• TEXT
•••

Scraping multiple URLs by looping in PhantomJS

2019-01-26 22:54发布

问题:

I am using PhantomJS to scrape some websites and therefore extract information with r. I am following this tutorial. Everything works fine for a single page, but I couldn't find any simple tutorial on how to automate for multiple pages. My experiments so far:

var countries = [ "Albania" ,"Afghanistan"];
var len = countries.length;
var name1 = ".html";
var add1 = "http://www.kluwerarbitration.com/CommonUI/BITs.aspx?country=";
var country ="";
var name ="";
var add="";


for (i=1; i <= len; i++){

    country = countries[i]
    name = country.concat(name1)
    add = add1.concat(name1)

    var webPage = require('webpage');
    var page = webPage.create();

    var fs = require('fs');
    var path = name

    page.open(add, function (status) {
        var content = page.content;
        fs.write(path,content,'w')

•••

• RECORD LIST

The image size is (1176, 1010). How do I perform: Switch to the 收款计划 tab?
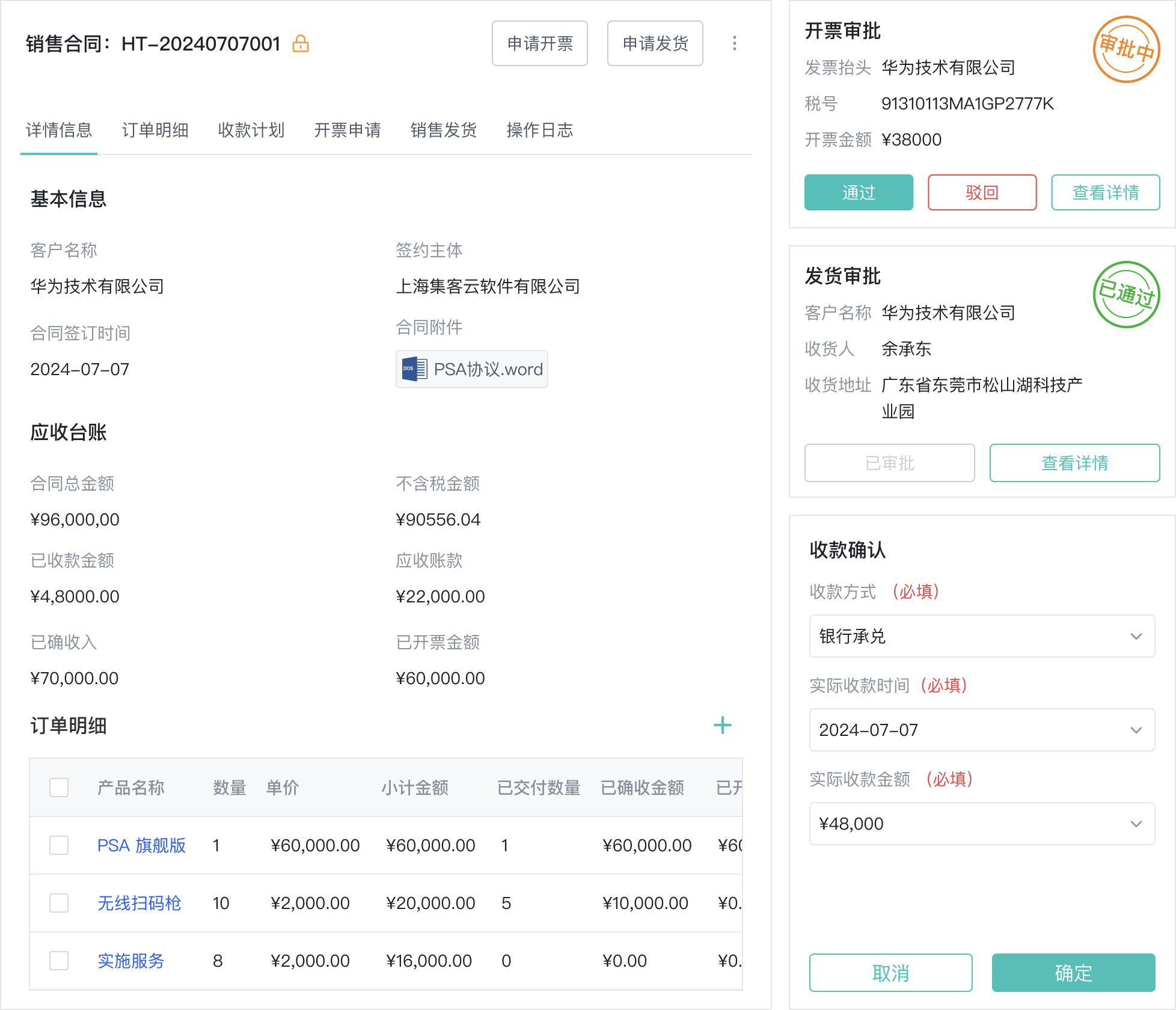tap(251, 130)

•••

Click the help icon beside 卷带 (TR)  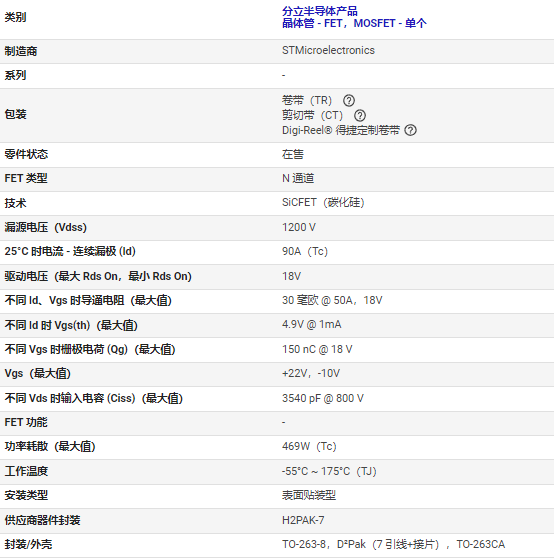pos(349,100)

•••

• SHORT EXERCISE
In the PhantomJS scraping text, which two countries does the countries list hold?

• SOLUTION BELOW
Albania and Afghanistan.